En la escuela se burlan de mí porque tengo orejas redondas,
como la de los ratones.
Todos saben que los ratones son los débiles. Ni siquiera son
nuestro alimento: son nuestros juguetes; la mejor manera de entretener a un
gato castrado en su vida decadente. Son inútiles, sucios, impresentables.
Yo tampoco soy muy pulcro. Mi pelo gris está siempre alborotado,
y no me peino tan seguido como los otros gatos.
Cada vez siento que tengo menos cosas en común con ellos.
Son mezquinos, engañosos, interesados. Nadie debería confiar nunca de un gato.
Yo jamás lo haré.
Cada día estoy más seguro de que no soy un gato. Jamás
jugaría con una presa, y menos con un ratón. Sé que se siente ser la presa.
En la escuela de gatos nos enseñan cómo caminar sigilosos,
cómo seducir a los humanos y a cantar miau miau. En la escuela mis compañeros
dicen que yo no tengo derecho a asistir por la forma de mis orejas, y porque mi
cola parece un gusano. Yo no digo nada, pero para mis adentros les gruño.
Cómo los odio. Con
sus insultantes y filosas orejas puntiagudas. Se creen mucho con sus cabelleras
brillantes y sus colas peludas. Pero son la especie más baja de todo el reino
animal, y estoy bastante seguro de no pertenecer allí.
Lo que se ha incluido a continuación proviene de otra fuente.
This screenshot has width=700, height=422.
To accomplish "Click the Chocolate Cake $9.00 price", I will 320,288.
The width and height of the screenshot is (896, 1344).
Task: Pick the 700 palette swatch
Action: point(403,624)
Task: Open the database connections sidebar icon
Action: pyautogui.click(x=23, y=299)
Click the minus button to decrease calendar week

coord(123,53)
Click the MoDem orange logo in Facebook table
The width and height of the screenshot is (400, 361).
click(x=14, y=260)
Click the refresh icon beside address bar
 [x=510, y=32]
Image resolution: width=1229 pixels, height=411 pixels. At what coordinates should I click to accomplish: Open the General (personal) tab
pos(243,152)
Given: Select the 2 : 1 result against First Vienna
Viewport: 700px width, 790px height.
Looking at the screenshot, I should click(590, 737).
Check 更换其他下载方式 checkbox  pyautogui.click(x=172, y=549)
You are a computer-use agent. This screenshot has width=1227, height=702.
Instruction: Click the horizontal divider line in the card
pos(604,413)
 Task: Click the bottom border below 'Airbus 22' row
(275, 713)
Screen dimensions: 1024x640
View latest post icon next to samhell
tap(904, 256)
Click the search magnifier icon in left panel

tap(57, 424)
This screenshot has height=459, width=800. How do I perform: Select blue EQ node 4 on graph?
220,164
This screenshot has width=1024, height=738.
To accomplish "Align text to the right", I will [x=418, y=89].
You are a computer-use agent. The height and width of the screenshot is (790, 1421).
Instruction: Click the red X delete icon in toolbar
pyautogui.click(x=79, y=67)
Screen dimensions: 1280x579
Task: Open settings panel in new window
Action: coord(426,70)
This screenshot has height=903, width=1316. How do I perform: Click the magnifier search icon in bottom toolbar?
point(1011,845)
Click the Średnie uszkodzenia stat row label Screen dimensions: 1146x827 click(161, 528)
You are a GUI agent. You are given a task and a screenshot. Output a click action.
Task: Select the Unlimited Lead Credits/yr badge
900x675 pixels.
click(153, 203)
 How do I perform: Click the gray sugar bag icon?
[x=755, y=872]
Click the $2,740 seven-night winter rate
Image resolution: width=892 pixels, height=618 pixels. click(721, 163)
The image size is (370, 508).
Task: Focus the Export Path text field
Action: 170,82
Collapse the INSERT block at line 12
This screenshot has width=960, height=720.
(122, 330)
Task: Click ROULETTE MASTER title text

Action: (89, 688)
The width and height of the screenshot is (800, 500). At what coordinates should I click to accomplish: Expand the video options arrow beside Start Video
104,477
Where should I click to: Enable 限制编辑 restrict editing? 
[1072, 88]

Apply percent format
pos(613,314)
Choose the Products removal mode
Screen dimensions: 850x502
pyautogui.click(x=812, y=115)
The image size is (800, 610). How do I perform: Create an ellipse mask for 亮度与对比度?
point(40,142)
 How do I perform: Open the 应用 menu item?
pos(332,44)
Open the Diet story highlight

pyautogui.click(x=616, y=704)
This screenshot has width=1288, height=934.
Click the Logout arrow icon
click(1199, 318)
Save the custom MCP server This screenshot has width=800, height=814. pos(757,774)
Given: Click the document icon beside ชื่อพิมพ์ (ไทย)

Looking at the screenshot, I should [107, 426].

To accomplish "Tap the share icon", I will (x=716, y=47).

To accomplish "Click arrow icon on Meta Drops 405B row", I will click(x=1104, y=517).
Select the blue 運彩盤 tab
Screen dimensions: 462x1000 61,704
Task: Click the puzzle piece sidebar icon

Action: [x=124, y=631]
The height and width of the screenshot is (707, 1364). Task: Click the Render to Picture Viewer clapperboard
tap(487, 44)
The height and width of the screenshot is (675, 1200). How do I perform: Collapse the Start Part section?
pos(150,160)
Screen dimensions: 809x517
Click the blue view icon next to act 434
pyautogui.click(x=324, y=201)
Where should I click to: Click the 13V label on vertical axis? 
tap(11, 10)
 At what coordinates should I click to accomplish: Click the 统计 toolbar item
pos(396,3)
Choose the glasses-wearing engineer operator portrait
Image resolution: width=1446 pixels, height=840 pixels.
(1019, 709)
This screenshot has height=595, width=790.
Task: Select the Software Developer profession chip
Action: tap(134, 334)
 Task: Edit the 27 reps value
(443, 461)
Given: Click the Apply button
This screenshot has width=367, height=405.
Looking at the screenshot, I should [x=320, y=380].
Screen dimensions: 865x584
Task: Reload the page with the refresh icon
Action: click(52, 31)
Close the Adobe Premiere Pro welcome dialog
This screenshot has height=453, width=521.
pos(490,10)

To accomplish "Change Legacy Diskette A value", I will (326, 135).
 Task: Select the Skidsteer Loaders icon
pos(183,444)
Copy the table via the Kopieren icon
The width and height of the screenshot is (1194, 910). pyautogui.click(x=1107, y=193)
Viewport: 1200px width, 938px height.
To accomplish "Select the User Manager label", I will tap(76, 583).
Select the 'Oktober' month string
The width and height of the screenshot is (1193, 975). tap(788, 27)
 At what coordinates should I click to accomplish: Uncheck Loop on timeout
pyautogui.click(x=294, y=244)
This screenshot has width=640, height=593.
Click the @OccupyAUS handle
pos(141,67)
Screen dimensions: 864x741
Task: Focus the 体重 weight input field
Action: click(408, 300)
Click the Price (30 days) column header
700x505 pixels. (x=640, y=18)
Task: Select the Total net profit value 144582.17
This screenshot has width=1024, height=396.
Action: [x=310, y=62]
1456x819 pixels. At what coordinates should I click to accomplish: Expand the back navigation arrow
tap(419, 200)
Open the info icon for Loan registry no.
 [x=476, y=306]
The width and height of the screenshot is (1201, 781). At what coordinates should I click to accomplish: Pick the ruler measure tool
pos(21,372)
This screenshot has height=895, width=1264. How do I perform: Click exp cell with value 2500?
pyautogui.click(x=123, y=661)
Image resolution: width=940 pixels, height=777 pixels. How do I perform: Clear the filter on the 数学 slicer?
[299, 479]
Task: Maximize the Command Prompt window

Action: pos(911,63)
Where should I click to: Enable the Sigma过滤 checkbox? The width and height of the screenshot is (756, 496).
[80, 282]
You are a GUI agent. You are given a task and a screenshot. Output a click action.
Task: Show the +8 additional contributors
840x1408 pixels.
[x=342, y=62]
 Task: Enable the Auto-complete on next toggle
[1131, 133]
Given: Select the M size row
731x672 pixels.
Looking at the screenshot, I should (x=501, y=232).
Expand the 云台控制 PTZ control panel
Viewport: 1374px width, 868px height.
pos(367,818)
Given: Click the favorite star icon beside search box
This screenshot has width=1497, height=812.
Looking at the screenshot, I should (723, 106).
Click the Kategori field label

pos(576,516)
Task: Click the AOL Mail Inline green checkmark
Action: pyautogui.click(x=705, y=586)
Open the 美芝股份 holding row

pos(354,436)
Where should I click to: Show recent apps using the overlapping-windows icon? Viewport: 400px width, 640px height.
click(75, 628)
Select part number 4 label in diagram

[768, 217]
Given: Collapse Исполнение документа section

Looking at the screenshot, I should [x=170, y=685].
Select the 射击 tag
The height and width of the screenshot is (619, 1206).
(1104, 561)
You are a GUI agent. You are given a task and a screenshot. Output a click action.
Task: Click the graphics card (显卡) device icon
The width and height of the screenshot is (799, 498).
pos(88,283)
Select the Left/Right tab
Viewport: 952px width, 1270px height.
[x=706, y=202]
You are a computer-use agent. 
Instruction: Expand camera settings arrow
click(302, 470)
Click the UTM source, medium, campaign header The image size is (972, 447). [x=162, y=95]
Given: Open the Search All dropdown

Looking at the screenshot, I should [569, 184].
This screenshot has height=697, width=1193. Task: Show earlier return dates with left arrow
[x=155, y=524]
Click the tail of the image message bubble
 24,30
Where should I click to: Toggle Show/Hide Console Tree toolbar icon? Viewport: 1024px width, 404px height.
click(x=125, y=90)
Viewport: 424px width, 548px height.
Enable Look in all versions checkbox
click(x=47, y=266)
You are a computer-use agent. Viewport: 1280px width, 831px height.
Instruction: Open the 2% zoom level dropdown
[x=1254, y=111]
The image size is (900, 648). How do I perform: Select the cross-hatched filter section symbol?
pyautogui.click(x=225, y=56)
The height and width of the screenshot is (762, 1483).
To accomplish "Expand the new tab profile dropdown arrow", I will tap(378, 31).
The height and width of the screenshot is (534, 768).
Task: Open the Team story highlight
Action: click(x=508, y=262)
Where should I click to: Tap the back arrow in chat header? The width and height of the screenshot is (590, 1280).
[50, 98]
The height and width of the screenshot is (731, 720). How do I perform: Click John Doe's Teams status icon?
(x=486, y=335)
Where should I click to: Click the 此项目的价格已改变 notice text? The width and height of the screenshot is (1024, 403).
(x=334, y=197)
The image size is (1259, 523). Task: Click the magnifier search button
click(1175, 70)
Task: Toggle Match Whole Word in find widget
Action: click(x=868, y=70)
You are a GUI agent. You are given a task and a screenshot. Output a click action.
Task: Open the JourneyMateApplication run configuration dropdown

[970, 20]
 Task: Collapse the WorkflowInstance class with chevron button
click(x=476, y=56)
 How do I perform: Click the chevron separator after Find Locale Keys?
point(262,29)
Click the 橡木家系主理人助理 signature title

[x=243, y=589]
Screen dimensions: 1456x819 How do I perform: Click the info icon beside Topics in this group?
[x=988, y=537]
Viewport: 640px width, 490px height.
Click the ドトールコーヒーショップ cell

Cuando salgo de la escuela me voy a las cañerías y me
encuentro con mis verdaderos amigos. Al otro día aparezco sucio y huelo
horrible, pero no me importa. Los otros gatos se tapan las nariz y me gruñen “volvé
a tu cloaca, rata”.
Mis papás se preocupan por mí. Me preguntan a dónde estuve,
con quiénes me junto. Yo no digo nada. Estoy seguro de que ellos no son mis
padres. Solo entre los ratones me siento en familia. Y a veces no puedo evitar
pensar en lo fácil que hubiera sido mi vida si mis padres no hubieran intentado
inculcarme en una sociedad de gatos. ¿Acaso no ven que soy diferente? ¿No se
dan cuenta que no pertenezco a ellos? ¿Por qué me sacaron de mi verdadero
hogar?
Una tarde, un gato grande, naranja, muy peludo y muy feo me
siguió después de clases y me acorraló en una esquina.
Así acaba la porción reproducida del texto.